9–11 If 60% or more of the variance is accounted for by the principal component, then there is a low likelihood of additional components being present.
27 The first contrast in the residuals reveals whether there are any patterns within the variance unexplained by the principal component to suggest that a second trait is being measured. We used the criterion of an eigenvalue of >2.0 for the first contrast, which indicates that the contrast has the strength of at least two items to be sufficient evidence of a second construct, as this is greater than the magnitude seen with random data.
27
In the present study, we performed PCA, an assessment for misfitting items. Thus, the iterative method to remove items that did not fit the model is different from the earlier Rasch analysis of the ADVS. We used this approach because items can misfit for several reasons, including poorly constructed wording.

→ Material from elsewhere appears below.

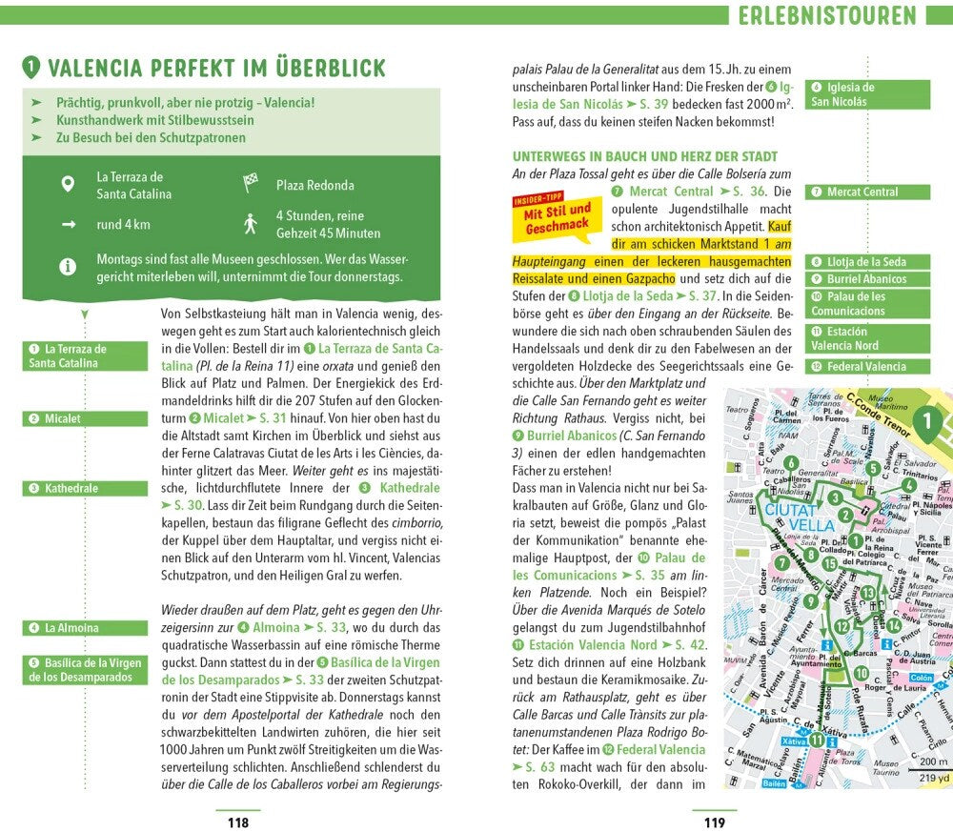Viewport: 953px width, 832px height.
Task: Click the info icon beside the Montags museum note
Action: pos(67,268)
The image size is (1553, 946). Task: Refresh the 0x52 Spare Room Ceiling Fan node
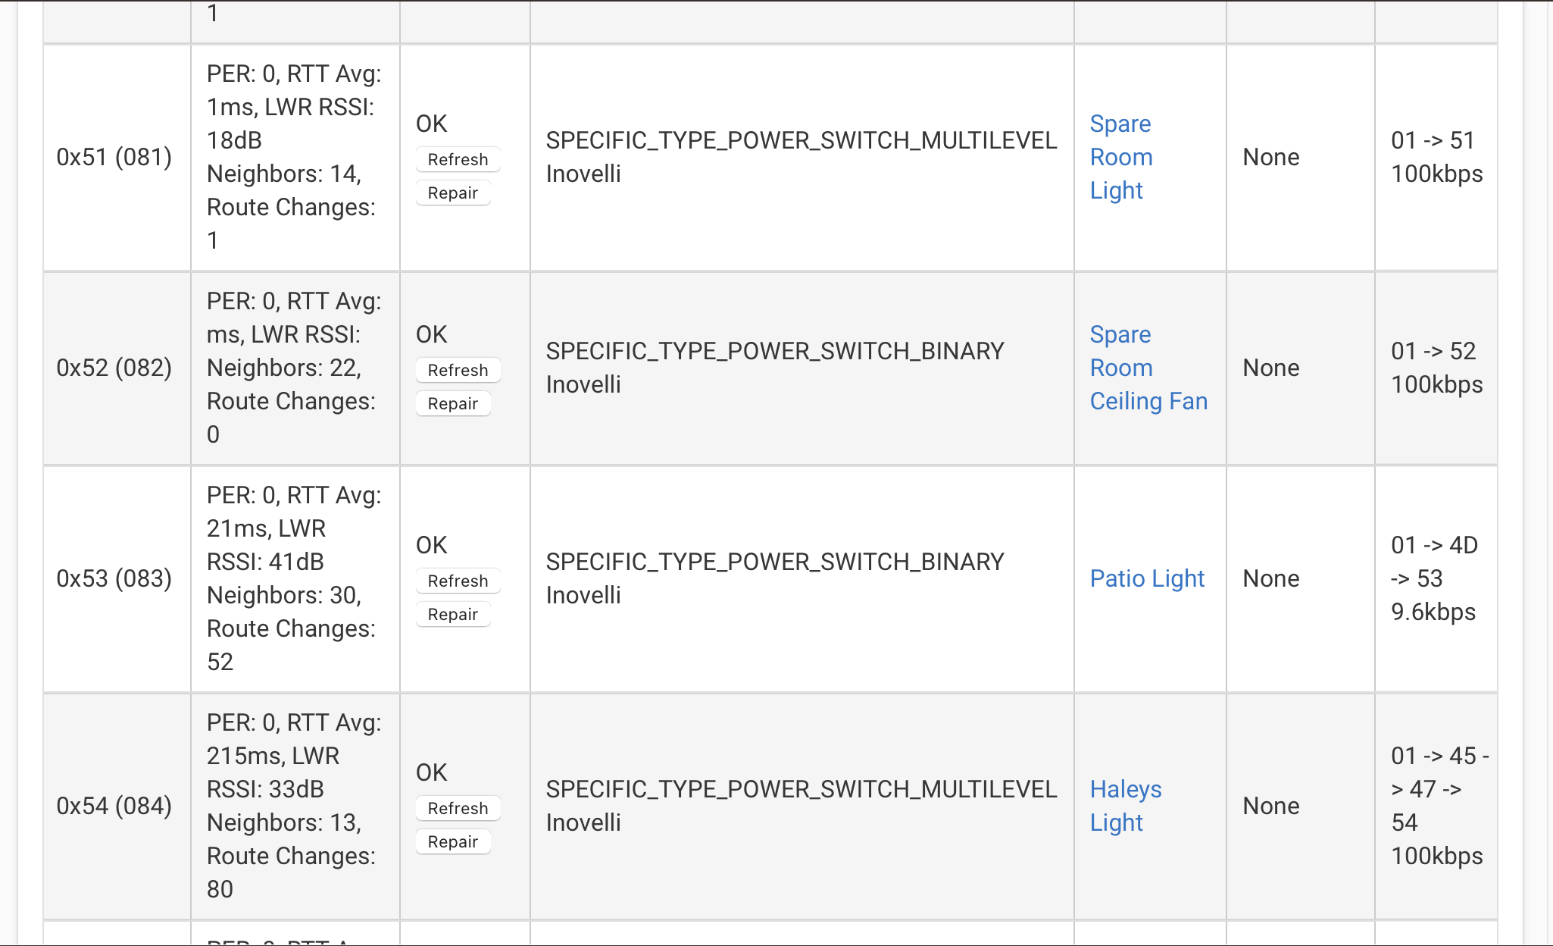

Fit statistics identify only items that misfit, not misfitting items that group to form additional constructs, so fit statistics alone are not as informative of multidimensionality as PCA. When PCA is performed first, it helps to more clearly identify additional construct(s) if they are present in the overall scale.
An ideal scale should function in the same way regardless of which group is assessed. DIF occurs when given the same level of the latent trait, the difficulty levels of items vary systematically based on sample characteristics, such as age and sex. The variables for DIF analysis, selected a priori, included age (<76 years vs. ≥76 years; median age, 76), sex, cataract status (first eye versus second eye surgery), systemic comorbidity and ocular comorbidity (present versus absent). Testing for DIF can occur based on either significance or magnitude. Because significance testing is highly sample-size dependent, we prefer testing for DIF magnitude.
28 Therefore, in the present study, we defined DIF based on magnitude: insignificant DIF as <0.50 logit, mild (but probably inconsequential) as between 0.50 and 1.00 logit, and notable as >1.00 logit.
29
For a well-targeted instrument (i.e., item difficulty matched with participant ability), there would be no ceiling or floor effects in the person-item map.
30,31 Consequently, mistargeting implies lower person separation, leading to inability to differentiate between participants along the latent trait.
30 The person-item map illustrates targeting and further helps to identify gaps and redundancies in the item distribution. Appropriate items can then be added to fill the gaps, and redundant items can perhaps be deleted.
Adequate person separation constituted the minimum acceptable measurement properties of the Rasch models for the subscales and the entire ADVS to be termed a measure. If the subscales could not be repaired, full analysis of dimensionality using PCA was not performed.
Rasch analysis was conducted in two phases: assessment of performance of the subscales in phase I, and investigation of dimensionality of the entire ADVS to determine whether more appropriate subscales could be developed in phase II. Descriptive statistics were analyzed with commercial software (SPSS software ver. 15.0; SPSS, Chicago, IL).